English politician (1917–2005)

Michael Hill Blackwood CBE (13 May 1917 – 1 February 2005) was a lawyer and politician who spent most of his working life in colonial Nyasaland and in Malawi in the early years of its independence. Although he represented the interests of European settlers before independence and opposed both the transfer of power to the African majority and the break-up of the Federation of Rhodesia and Nyasaland, he remained in the country as a member of its legislature after Malawi’s independence and until his retirement on 1983.

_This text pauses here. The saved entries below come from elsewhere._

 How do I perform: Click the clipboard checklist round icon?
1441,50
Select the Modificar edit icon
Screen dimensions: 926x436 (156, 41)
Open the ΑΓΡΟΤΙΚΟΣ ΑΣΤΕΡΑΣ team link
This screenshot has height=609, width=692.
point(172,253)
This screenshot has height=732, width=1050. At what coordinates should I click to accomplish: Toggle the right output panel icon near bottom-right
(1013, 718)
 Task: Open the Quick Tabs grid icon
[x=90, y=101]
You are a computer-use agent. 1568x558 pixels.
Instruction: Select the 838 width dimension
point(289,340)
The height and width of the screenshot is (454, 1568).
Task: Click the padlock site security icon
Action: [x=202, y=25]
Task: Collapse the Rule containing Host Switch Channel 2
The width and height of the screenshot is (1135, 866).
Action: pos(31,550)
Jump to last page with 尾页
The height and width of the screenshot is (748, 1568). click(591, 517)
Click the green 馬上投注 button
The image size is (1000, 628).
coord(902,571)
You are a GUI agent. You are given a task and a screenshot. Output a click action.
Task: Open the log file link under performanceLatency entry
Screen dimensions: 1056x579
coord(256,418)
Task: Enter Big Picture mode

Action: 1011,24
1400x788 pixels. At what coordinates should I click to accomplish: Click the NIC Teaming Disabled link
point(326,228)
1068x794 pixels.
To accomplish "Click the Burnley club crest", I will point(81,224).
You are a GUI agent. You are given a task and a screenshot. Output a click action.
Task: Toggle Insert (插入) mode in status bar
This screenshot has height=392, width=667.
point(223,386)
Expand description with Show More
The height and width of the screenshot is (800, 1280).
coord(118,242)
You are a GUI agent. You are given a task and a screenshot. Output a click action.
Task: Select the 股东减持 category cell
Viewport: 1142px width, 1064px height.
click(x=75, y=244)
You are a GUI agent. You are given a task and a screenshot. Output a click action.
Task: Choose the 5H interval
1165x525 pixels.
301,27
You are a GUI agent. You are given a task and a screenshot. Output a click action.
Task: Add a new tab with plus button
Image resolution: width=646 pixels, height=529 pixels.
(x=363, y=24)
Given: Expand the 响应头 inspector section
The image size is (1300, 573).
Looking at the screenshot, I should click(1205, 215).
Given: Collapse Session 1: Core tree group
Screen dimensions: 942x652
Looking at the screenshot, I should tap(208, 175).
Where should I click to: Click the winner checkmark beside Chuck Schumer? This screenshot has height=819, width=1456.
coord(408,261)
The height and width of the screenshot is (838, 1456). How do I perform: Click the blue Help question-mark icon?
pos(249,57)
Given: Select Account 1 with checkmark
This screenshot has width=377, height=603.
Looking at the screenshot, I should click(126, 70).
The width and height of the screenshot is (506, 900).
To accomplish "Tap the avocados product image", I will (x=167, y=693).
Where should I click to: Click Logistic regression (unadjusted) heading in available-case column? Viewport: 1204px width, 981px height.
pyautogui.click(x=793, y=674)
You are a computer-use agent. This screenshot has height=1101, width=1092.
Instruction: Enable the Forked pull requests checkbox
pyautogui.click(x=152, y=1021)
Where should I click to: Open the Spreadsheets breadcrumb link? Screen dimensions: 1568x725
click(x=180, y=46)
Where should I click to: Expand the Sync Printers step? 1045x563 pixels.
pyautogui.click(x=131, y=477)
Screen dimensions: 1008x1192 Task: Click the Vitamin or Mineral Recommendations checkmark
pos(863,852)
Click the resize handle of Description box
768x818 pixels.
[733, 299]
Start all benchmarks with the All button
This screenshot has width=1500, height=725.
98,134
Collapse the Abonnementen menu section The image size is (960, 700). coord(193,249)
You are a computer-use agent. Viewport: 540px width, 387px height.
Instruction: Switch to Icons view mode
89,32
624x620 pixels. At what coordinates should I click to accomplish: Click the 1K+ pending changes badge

==Early life and military service==

Michael Hill Blackwood was born in Ormskirk, Lancashire, England on 13 May 1917, the son of John Anthony Blackwood (died 1974), a solicitor. He was educated at Ormskirk Grammar School and later read law at Liverpool University. He became an articled clerk in his father’s legal practice in Liverpool, and qualified as a solicitor in 1939. In 1940, Blackwood joined the Royal Artillery and saw service, first in Madagascar, and from 1944 to 1946 in India and Burma, with the 11th (East Africa) Division, composed of troops from Kenya, Uganda, Nyasaland, Tanganyika and Northern Rhodesia. This division was part of the Fourteenth Army in the Burma Campaign: he rose to the rank of major. Blackwood retained an interest in military personnel matters as Chairman of the Commonwealth Ex-Services League of Malawi and Chairman of the Ex-Servicemen's Memorial Homes Trust from 1965 until 1973.

==Legal career==

When demobilised in 1946, Blackwood moved to Blantyre, Nyasaland, joining the law firm of Wilson and Morgan there as an assistant solicitor, later becoming a partner. He spent the remainder of his professional career as a lawyer. Blackwood was appointed as a Member of the Judicial Assistance Commission of the International Bar Council in 1951, in 1966 he became Chairman of the Malawi Law Society and in 1970 he was appointed as Legal Adviser to the British High Commissioner in Malawi. In 1979 the President of the Republic of Malawi appointed him Senior State Counsel, a largely honorary position.

==Political career==

From shortly after his arrival in Nyasaland, Blackwood became active in local politics, representing the interests of European settlers. He was Mayor of Blantyre from 1951 to 1952, and he was nominated as a member of the Nyasaland Legislative Council in 1953. Also in 1953, he was one of the founders of the Nyasaland Association, which was organised to increase the number of registered European voters able to vote in the 1953 federal elections to the Assembly of the Federation of Rhodesia and Nyasaland. Blackwood was strongly in favour of the Federation and, after the 1953 election, became deputy leader of the United Federal Party in Nyasaland. In 1960, Blackwood led the opposition within Nyasaland to the transfer of power to the African majority, and in April 1963, with the impending dissolution of the Federation, he became chairman of the Nyasaland Constitutional Party. This was, in effect a continuation of the Nyasaland branch of the United Federal Party. However, once Nyasaland had achieved majority rule under a Malawi Congress Party administration, he dropped his opposition to independence and cooperated with the new order.

==Career as legislator==

When direct elections to the Legislative Council were introduced in 1956, Blackwood was one of six members directly elected by voters on the non-African voter roll. He was appointed a member of Executive Council in 1956, serving from then until internal self-government under a Malawi Congress Party majority was achieved in 1961. He remained as an elected member of the Legislative Council until it was replaced in 1964 by a Legislative Assembly, retaining a seat in the latter in the 1964 Nyasaland general election, the last election in which a separate electoral roll for non-African voters was retained. In 1966, when Malawi became a one-party state, the separate electoral roll was abolished and the Nyasaland Constitutional Party was dissolved. Blackwood was one of the first nominated members of the National Assembly of Malawi, and sat with elected members from then until 1973, when he retired from active politics. During the period 1966 to 1973, he was Chairman of the Public Accounts Committee in the National Assembly.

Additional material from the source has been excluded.